Saturday, October 29, 2016

Diplomatic immunity by Brodi Ashton

Piper Baird has one dream and one dream only - to win the Bennington scholarship and become a journalist.  Step one of that dream is winning a scholarship spot at the Chiswick Academy, step two is writing amazing articles that help her win the scholarship, leading to step three which is a place at Columbia University to study journalism.  Piper was at the top of her game at her old school, but in her new school she faces some serious competition - and not all of it is friendly or above board.  It seems like her hopes and dreams of becoming a journalist are over, until she decides to follow in the footsteps of her journalist idols and go in deep under cover to write an expose on the rich and influential students of Chiswick.  
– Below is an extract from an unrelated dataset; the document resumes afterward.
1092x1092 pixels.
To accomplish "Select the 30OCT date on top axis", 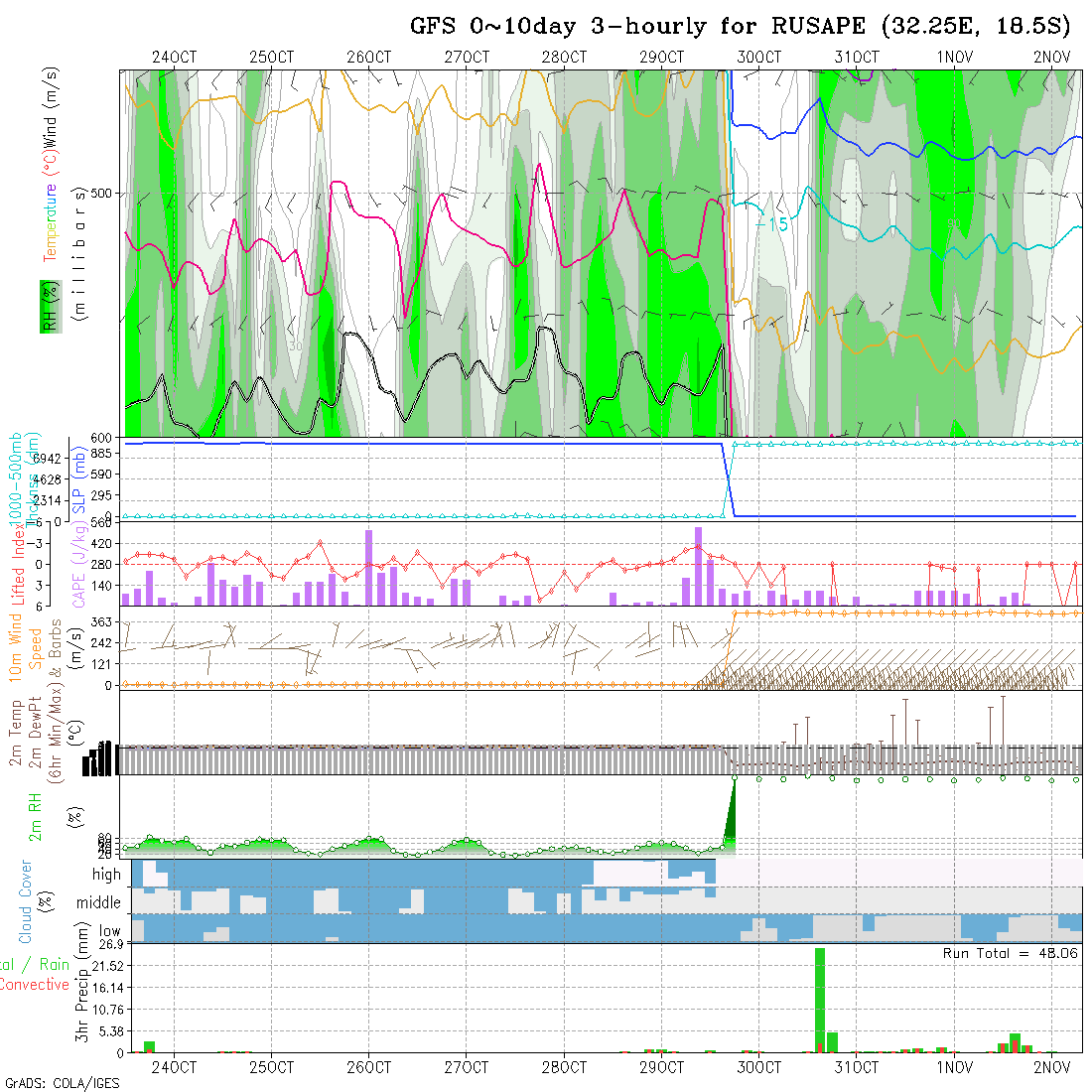I will click(759, 58).
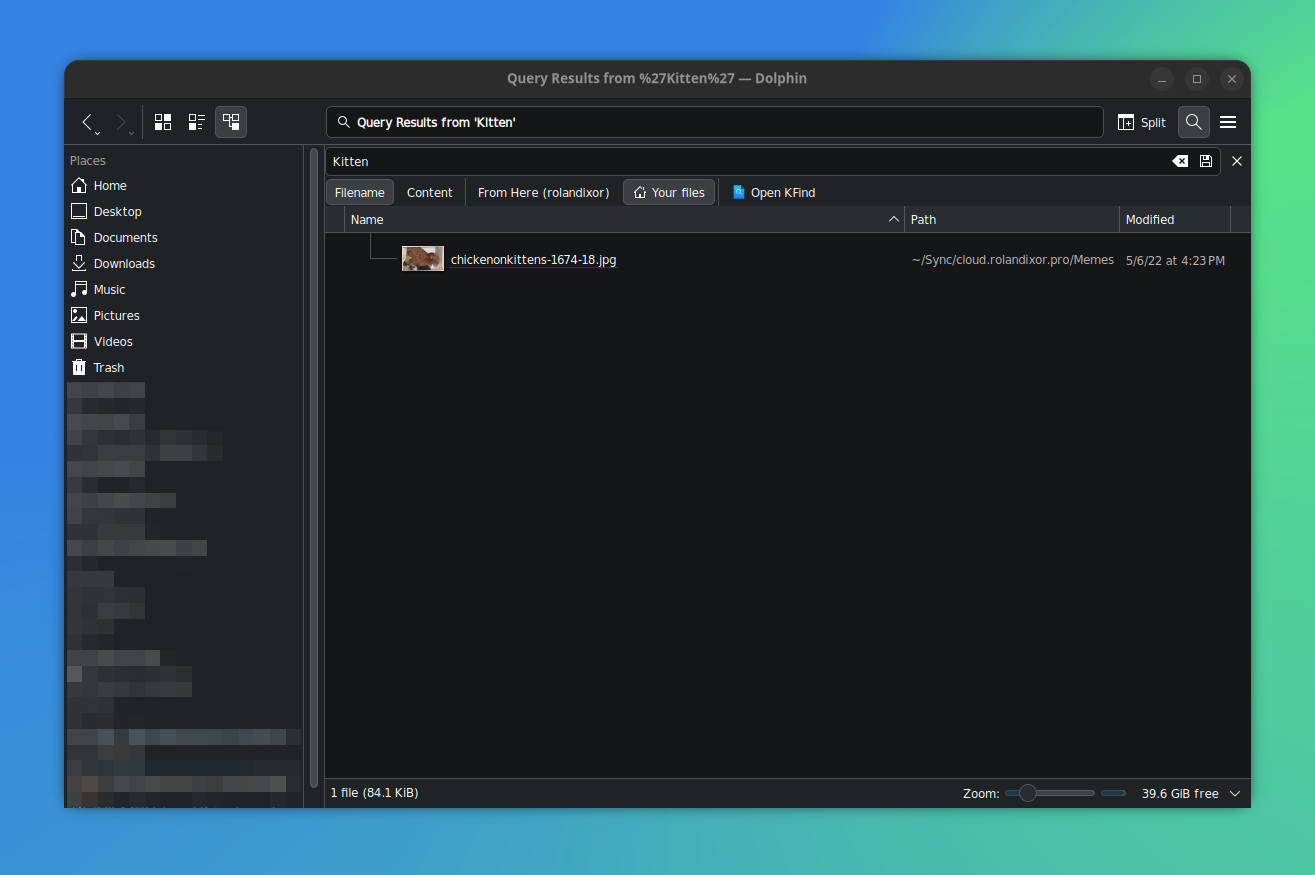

The target of her research is Rafael Amador, the son of the Spanish ambassador and all round poster boy for the rich and spoilt children with Diplomatic Immunity (the DIs).  Rafael seems an easy target for Piper's plan and she has no problem sneaking around and putting his life under the microscope.  But slowly Piper comes to realise that Rafael is not what he appears to be, that there is more to his story than Diplomatic Immunity and throwing money around.  When her article is finally finished will Piper be able to publish the scathing expose on everything that is wrong with Cheswick Academy?

I really enjoyed reading Diplomatic immunity - it is well written with strong characters and a plot that makes sense.  Piper starts off as a big fish in a little pond which means she is self assured and confident, and that soon slips when she becomes a little fish in a big pond.  Her interactions with Rafael are endearing and entertaining, and you can't help but like both of them as the story progresses.  Both of the main characters start out somewhat two dimensional and stereotyped, but as you move forward with their story you get to see more of what makes them tick and I didn't want to put the book down because I wanted to see what was coming next!  

There are moments when the story seems quite predictable, but Ashton keeps the story real and the relationships real too.  I was intrigued by their world, and loved the way that Ashton treated her characters on the autism spectrum with such respect and dignity - rather than as cardboard cut outs thrown in for a plot point.  An all round good read that deserves to be discovered because there is an awful lot to like and nothing to dislike.